Однако сначала я испытал короткий период истинной набожности. Сегодня мне самому трудно это понять, меня это удивляет. На какое-то время я даже стал служкой в церкви, за что Тиль осыпал меня насмешками – и я внезапно сообразил, что так можно докатиться и до унылого святоши. В душе я стремился к более радикальной форме христианства и через некоторое время примкнул к небольшой группе ровесников, которую у меня в семье прозвали «союзом святых». Мы мечтали об идеализированной общине ранних христиан, что было очевидной выдумкой.
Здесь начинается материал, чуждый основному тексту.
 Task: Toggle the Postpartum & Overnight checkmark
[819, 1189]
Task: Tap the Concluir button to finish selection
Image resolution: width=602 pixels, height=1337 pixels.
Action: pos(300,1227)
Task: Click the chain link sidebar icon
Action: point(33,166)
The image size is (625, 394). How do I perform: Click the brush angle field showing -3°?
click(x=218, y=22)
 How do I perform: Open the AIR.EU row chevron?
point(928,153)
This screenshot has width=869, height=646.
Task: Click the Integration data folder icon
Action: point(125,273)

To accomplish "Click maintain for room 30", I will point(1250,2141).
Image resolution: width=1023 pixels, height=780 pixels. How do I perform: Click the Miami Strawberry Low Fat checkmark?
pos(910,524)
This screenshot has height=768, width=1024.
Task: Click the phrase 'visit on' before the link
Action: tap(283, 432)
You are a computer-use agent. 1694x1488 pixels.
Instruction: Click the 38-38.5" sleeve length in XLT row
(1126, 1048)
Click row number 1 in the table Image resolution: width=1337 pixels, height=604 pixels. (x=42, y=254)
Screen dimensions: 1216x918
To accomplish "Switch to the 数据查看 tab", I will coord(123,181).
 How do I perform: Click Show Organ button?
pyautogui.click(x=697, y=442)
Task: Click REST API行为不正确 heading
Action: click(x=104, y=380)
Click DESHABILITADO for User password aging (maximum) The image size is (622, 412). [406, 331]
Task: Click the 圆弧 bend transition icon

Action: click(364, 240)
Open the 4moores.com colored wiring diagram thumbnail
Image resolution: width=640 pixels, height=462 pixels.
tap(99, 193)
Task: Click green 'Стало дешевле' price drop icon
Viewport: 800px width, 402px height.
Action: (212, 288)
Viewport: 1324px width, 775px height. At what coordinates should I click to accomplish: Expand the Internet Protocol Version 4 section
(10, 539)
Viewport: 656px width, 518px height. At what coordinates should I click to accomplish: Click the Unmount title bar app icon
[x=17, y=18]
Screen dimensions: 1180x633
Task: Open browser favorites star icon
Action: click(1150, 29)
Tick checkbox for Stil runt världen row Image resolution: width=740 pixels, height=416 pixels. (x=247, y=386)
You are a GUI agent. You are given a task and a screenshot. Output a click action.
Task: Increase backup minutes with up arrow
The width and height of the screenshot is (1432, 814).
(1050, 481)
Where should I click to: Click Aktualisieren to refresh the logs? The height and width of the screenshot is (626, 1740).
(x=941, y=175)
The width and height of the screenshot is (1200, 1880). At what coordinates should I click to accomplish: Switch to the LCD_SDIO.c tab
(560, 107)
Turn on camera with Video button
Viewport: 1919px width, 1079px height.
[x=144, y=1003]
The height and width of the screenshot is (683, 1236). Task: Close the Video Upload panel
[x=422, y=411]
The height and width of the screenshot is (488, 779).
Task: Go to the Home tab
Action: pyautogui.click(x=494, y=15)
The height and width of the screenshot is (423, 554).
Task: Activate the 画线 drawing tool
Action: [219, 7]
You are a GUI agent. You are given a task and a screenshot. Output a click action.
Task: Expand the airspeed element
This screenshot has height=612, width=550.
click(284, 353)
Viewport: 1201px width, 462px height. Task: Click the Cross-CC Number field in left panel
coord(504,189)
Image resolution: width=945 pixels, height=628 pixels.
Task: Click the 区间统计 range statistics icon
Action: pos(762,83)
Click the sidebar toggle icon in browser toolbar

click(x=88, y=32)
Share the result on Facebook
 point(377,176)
В качестве современного примера для подражания нас очень впечатлял иезуит патер Леппих, выступавший на улицах по всей Германии и имевший множество восторженных поклонников. Леппих с его радикальностью очень сильно притягивал подростков. Когда я присмотрелся к нему получше, демагогия Леппиха насторожила меня. А вскоре она стала казаться мне откровенно подозрительной, и тут-то и закончился мой личный этап религиозного радикализма. «Союз святых» увлекся идеями немецкого движения «Перелетных птиц» начала ХХ века[11] и организовывал походы в том же духе: для начала мы отправились в Охрид на границе Югославии, Греции и Албании. Во время этого путешествия мы шли пешком вдоль албанской границы. Албания меня восхищала. После войны под предводительством Энвера Ходжи в этой стране был выстроен бастион радикального коммунизма китайского толка, наперекор Советскому Союзу. Тогда, в пятидесятые, Албания была наглухо закрыта, получить визу было невозможно. Это была таинственная terra incognita. Позже я и в одиночку путешествовал вдоль ее границ, но до сих пор ни разу так и не посетил Албанию. Это одна из стран, где я страстно желал бы побывать, но, наверное, она так и останется неизведанной.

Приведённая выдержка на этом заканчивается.